The boy did not ask where Jason was now. He did not ask about the ring. He simply took it silently, clutching it in tiny hands, and wrapped his arms around Abigail’s neck. Titus stood by all the while feeling out of place and dissatisfied with these proceedings. But then Abigail released the boy, struggled back onto her feet, and turned with the same calm back to him.
Now her eyes looked to burn, but with fire instead of water. Suddenly, he understood her. She would not crumble. She would force others to. “Who killed my husband?” she demanded quietly.
“Barabbas. We have him in custody, and he will be punished.”
“You will tell me when he is scheduled to die.” Her voice would have sent a shiver down a spine made of weaker stuff than Titus’s.
He just nodded. “I will. Abigail, you will be taken care of. Know that.”
Abigail met his gaze. “You promised him, or you would not care what became of me. Do not pretend it is otherwise.”
Titus could not explain why the truth offended him so much. “You carry his son. Of course I care what becomes of you.”
“No, you care what becomes of his son, and only because now it is the only child he will have.
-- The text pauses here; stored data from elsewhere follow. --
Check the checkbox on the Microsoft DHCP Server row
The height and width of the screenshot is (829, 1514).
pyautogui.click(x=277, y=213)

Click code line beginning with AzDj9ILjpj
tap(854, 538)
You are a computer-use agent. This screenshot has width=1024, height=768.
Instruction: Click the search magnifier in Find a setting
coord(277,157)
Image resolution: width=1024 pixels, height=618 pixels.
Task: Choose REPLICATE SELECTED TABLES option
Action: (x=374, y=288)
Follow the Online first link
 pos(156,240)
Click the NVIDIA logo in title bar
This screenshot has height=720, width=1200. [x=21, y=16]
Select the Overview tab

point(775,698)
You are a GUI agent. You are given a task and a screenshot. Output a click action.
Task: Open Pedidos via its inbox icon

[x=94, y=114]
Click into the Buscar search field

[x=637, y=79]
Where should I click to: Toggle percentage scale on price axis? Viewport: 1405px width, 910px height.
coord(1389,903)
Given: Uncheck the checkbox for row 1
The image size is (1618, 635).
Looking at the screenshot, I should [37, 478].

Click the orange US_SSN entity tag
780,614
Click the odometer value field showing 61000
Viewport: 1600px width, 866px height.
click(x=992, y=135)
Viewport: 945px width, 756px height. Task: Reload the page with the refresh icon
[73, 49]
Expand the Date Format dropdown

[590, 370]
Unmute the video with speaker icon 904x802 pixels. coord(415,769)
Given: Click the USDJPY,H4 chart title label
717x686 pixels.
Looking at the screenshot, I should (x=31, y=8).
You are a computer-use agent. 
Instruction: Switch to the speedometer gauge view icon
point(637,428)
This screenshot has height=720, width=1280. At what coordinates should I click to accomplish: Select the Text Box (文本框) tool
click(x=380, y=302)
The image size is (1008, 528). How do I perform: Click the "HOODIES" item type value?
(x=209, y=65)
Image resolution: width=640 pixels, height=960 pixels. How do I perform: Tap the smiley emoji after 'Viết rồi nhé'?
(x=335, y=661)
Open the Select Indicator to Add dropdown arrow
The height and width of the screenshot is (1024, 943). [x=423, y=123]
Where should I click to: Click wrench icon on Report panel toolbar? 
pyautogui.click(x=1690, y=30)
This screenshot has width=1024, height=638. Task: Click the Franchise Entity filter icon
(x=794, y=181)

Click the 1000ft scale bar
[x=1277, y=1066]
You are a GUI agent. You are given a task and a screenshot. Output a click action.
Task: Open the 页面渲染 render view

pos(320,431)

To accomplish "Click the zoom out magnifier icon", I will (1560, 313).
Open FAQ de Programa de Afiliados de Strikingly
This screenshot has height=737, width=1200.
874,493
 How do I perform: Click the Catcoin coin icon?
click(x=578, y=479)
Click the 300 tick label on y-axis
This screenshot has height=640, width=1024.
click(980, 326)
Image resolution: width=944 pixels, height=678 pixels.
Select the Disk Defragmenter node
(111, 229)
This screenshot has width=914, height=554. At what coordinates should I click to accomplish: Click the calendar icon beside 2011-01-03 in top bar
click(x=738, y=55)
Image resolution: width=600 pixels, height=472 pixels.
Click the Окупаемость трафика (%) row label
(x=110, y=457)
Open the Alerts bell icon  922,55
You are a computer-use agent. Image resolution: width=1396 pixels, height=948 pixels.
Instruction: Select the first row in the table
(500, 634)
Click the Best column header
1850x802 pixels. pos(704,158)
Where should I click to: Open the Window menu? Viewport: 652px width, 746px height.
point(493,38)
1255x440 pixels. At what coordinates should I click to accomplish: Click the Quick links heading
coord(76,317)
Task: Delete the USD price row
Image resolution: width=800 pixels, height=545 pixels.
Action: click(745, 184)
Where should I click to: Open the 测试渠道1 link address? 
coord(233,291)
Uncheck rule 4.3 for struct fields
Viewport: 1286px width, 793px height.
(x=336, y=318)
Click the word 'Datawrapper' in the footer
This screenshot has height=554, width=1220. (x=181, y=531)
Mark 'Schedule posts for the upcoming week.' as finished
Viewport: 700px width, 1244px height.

You said I would ruin his life.” She lifted her chin and gazed coldly at him. “It would seem Rome did that without any help from me.”
“It was the rebels who did it.” Titus kept his voice quiet, so that only she would hear. “Jason died honorably.”
“He was living honorably,” she hissed back, “which is what is of import.”
Titus was silent for a moment, watching her eyes as a storm moved through them. He found it echoed within him. Seeing that the general was pulling away from Ester, he drew in a breath. “These past months Jason was happy. I saw that. And now, knowing they were his last, I do not begrudge him what made him so content. I–I am glad he married you.”
She made no acknowledgment of the difficult words, did not look at him again. He seemed to have lost her somewhere, to some mist that swirled in her eyes and obscured any light within. He took the opportunity to leave her.
He went to Ester, took her hand in his. “Your husband did not suffer, and he died with honor. As did Jason, in Cleopas’s defense. He said to tell you he loved you.”
Ester nodded, but he was not certain she actually heard him. She looked ready to collapse.
“We have much to attend to.” The general encompassed Abigail in his glance, though he had not said anything to her. “I will have someone bring you their bodies. And Ester, I will see that Julia comes to you in the morning.”
Ester made no response, just turned into Abigail and started crying anew. Titus turned and fled the house, in need of fresh air.
“She will not recover easily from this,” the general said from beside him, presumably of Ester. He sighed. “At least Abigail did not fall apart. She will be able to support her mistress–mother. Whichever she calls her now.”
Titus did not reply. He had nothing left to say.
Chapter Twenty-Three
Abigail sat by the bed, eyes on Ester without seeing her still form. Ten days after their world fell apart, and yet another loss loomed. For a week Ester had merely sat, listless and disinterested in life. Then the fever had come. These last three days had been a blur of delirium and thrashing limbs. They had called in several physicians already and had even sent for Cleopas’s cousin Drusus.
Abigail closed her eyes and let out a shuddering breath. What more would Jehovah take? He had already snatched a father, a mother, a best friend. And now another father, a husband. Would he take another mother as well? Then what? Her babe? Would he strip her of all that mattered before finally ending her misery?
The others went about their duties, prepared for Passover. As if anything mattered. As if anything existed but this yawning emptiness inside.
A glance outside at the angle of the sun told her that Dinah would be in soon to urge some broth past Ester’s lips. She did not feel like speaking to her friend, hearing yet another reprimand about how she needed to rest more, eat more, preserve the Visibullis child in her womb. Abigail lived only for the babe, but she was tired of the constant hovering. She stood, intending to escape.
A wave of dizziness washed over her, and she gripped the door post. So many images swam before her eyes. Jason, in the last moments she ever saw him, armed in his centurion’s garb with a sober expression on his face. The shattering in Ester’s eyes as she heard that the two most precious beings in the world to her had been slain. Titus, standing there so cold and unfeeling while he delivered the news that ripped them apart.
Raw emotion bubbled up and nearly choked her. She should not be so angry with him for being the one to tell her. She knew that. But still it boiled within her.
“Abigail?”
She opened her eyes again at the familiar voice and blinked at Andrew. Part of her wanted to feel the warmth of friendship when she looked at him, perhaps even love. But the bigger part wanted to look away. Seeing him reminded her only of her guilt.
He sighed. “You need to rest.”
Everyone seemed to think resting would solve everything. No one stopped to consider the demons that haunted her sleep.